-- SUPPLIED DATA follows --

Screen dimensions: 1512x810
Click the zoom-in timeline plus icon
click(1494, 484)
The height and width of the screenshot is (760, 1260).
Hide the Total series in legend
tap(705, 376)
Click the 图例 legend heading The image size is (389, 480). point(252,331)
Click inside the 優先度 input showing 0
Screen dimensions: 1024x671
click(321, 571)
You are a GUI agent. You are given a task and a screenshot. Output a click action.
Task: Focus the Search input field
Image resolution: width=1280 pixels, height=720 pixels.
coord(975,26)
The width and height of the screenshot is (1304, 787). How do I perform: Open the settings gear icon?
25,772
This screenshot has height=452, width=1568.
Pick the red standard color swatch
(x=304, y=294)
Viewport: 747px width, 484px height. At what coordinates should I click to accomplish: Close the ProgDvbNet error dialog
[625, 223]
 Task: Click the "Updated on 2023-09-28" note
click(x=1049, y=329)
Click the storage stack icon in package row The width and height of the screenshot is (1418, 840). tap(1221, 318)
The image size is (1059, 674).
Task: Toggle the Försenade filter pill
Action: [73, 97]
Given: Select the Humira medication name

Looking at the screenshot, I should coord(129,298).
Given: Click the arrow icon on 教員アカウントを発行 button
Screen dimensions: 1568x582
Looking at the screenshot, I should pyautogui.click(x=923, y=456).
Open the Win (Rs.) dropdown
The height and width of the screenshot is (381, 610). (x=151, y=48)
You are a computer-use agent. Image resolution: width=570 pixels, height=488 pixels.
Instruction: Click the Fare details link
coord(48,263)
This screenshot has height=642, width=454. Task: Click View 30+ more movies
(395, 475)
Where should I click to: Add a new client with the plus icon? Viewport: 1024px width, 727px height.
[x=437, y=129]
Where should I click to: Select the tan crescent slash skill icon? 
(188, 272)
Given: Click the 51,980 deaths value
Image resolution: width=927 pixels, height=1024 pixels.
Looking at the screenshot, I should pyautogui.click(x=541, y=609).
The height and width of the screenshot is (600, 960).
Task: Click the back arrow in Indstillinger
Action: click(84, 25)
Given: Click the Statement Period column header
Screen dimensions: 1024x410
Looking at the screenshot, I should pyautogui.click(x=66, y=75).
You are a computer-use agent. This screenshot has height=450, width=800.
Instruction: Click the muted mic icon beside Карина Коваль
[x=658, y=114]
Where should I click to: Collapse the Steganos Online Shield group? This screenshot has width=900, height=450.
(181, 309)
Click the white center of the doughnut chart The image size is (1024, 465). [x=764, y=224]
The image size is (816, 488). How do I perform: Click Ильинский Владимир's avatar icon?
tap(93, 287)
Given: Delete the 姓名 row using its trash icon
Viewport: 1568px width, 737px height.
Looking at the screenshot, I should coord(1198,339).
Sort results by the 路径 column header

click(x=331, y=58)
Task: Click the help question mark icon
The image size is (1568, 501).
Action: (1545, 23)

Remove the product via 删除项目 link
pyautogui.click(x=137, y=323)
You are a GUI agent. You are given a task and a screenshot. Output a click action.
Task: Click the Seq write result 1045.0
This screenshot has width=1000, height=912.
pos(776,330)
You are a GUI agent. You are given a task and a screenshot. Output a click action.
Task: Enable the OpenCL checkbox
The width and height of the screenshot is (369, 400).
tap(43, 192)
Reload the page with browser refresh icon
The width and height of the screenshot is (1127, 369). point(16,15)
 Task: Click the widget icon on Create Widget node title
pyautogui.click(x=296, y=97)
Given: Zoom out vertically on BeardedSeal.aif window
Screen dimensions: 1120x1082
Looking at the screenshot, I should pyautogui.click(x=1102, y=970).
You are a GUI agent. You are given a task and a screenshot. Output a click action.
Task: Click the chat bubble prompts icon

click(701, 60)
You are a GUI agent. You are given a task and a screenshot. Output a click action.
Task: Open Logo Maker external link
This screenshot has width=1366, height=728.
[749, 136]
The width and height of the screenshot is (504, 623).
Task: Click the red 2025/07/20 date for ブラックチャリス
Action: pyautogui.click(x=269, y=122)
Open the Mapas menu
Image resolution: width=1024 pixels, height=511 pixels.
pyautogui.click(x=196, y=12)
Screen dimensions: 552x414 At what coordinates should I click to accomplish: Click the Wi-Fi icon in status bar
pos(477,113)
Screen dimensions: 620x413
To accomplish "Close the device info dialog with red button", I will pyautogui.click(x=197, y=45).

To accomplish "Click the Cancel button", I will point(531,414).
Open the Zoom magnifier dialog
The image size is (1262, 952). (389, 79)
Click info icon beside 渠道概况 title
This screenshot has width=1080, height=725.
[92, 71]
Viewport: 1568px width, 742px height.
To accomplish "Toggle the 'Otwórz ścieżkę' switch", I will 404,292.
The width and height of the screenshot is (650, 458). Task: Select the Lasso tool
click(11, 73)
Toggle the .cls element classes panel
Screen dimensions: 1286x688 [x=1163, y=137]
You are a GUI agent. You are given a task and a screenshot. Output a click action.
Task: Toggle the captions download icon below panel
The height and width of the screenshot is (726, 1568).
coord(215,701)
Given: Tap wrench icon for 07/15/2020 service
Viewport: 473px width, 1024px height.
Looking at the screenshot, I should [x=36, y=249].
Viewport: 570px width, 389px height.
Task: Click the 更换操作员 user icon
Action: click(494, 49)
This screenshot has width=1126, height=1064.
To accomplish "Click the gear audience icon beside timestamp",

-- SUPPLIED DATA concluded --

*PROBLEM:* From the first line to the last, repeat the records exactly.

*TASK RESULT:*
Screen dimensions: 1512x810
Click the zoom-in timeline plus icon
click(1494, 484)
The height and width of the screenshot is (760, 1260).
Hide the Total series in legend
tap(705, 376)
Click the 图例 legend heading The image size is (389, 480). point(252,331)
Click inside the 優先度 input showing 0
Screen dimensions: 1024x671
click(321, 571)
You are a GUI agent. You are given a task and a screenshot. Output a click action.
Task: Focus the Search input field
Image resolution: width=1280 pixels, height=720 pixels.
coord(975,26)
The width and height of the screenshot is (1304, 787). How do I perform: Open the settings gear icon?
25,772
This screenshot has height=452, width=1568.
Pick the red standard color swatch
(x=304, y=294)
Viewport: 747px width, 484px height. At what coordinates should I click to accomplish: Close the ProgDvbNet error dialog
[625, 223]
 Task: Click the "Updated on 2023-09-28" note
click(x=1049, y=329)
Click the storage stack icon in package row The width and height of the screenshot is (1418, 840). tap(1221, 318)
The image size is (1059, 674).
Task: Toggle the Försenade filter pill
Action: [73, 97]
Given: Select the Humira medication name

Looking at the screenshot, I should coord(129,298).
Given: Click the arrow icon on 教員アカウントを発行 button
Screen dimensions: 1568x582
Looking at the screenshot, I should pyautogui.click(x=923, y=456).
Open the Win (Rs.) dropdown
The height and width of the screenshot is (381, 610). (x=151, y=48)
You are a computer-use agent. Image resolution: width=570 pixels, height=488 pixels.
Instruction: Click the Fare details link
coord(48,263)
This screenshot has height=642, width=454. Task: Click View 30+ more movies
(395, 475)
Where should I click to: Add a new client with the plus icon? Viewport: 1024px width, 727px height.
[x=437, y=129]
Where should I click to: Select the tan crescent slash skill icon? 
(188, 272)
Given: Click the 51,980 deaths value
Image resolution: width=927 pixels, height=1024 pixels.
Looking at the screenshot, I should pyautogui.click(x=541, y=609).
The height and width of the screenshot is (600, 960).
Task: Click the back arrow in Indstillinger
Action: click(84, 25)
Given: Click the Statement Period column header
Screen dimensions: 1024x410
Looking at the screenshot, I should pyautogui.click(x=66, y=75).
You are a computer-use agent. This screenshot has height=450, width=800.
Instruction: Click the muted mic icon beside Карина Коваль
[x=658, y=114]
Where should I click to: Collapse the Steganos Online Shield group? This screenshot has width=900, height=450.
(181, 309)
Click the white center of the doughnut chart The image size is (1024, 465). [x=764, y=224]
The image size is (816, 488). How do I perform: Click Ильинский Владимир's avatar icon?
tap(93, 287)
Given: Delete the 姓名 row using its trash icon
Viewport: 1568px width, 737px height.
Looking at the screenshot, I should coord(1198,339).
Sort results by the 路径 column header

click(x=331, y=58)
Task: Click the help question mark icon
The image size is (1568, 501).
Action: (1545, 23)

Remove the product via 删除项目 link
pyautogui.click(x=137, y=323)
You are a GUI agent. You are given a task and a screenshot. Output a click action.
Task: Click the Seq write result 1045.0
This screenshot has width=1000, height=912.
pos(776,330)
You are a GUI agent. You are given a task and a screenshot. Output a click action.
Task: Enable the OpenCL checkbox
The width and height of the screenshot is (369, 400).
tap(43, 192)
Reload the page with browser refresh icon
The width and height of the screenshot is (1127, 369). point(16,15)
 Task: Click the widget icon on Create Widget node title
pyautogui.click(x=296, y=97)
Given: Zoom out vertically on BeardedSeal.aif window
Screen dimensions: 1120x1082
Looking at the screenshot, I should pyautogui.click(x=1102, y=970).
You are a GUI agent. You are given a task and a screenshot. Output a click action.
Task: Click the chat bubble prompts icon

click(701, 60)
You are a GUI agent. You are given a task and a screenshot. Output a click action.
Task: Open Logo Maker external link
This screenshot has width=1366, height=728.
[749, 136]
The width and height of the screenshot is (504, 623).
Task: Click the red 2025/07/20 date for ブラックチャリス
Action: pyautogui.click(x=269, y=122)
Open the Mapas menu
Image resolution: width=1024 pixels, height=511 pixels.
pyautogui.click(x=196, y=12)
Screen dimensions: 552x414 At what coordinates should I click to accomplish: Click the Wi-Fi icon in status bar
pos(477,113)
Screen dimensions: 620x413
To accomplish "Close the device info dialog with red button", I will pyautogui.click(x=197, y=45).

To accomplish "Click the Cancel button", I will point(531,414).
Open the Zoom magnifier dialog
The image size is (1262, 952). (389, 79)
Click info icon beside 渠道概况 title
This screenshot has width=1080, height=725.
[92, 71]
Viewport: 1568px width, 742px height.
To accomplish "Toggle the 'Otwórz ścieżkę' switch", I will 404,292.
The width and height of the screenshot is (650, 458). Task: Select the Lasso tool
click(11, 73)
Toggle the .cls element classes panel
Screen dimensions: 1286x688 [x=1163, y=137]
You are a GUI agent. You are given a task and a screenshot. Output a click action.
Task: Toggle the captions download icon below panel
The height and width of the screenshot is (726, 1568).
coord(215,701)
Given: Tap wrench icon for 07/15/2020 service
Viewport: 473px width, 1024px height.
Looking at the screenshot, I should [x=36, y=249].
Viewport: 570px width, 389px height.
Task: Click the 更换操作员 user icon
Action: click(494, 49)
This screenshot has width=1126, height=1064.
To accomplish "Click the gear audience icon beside timestamp",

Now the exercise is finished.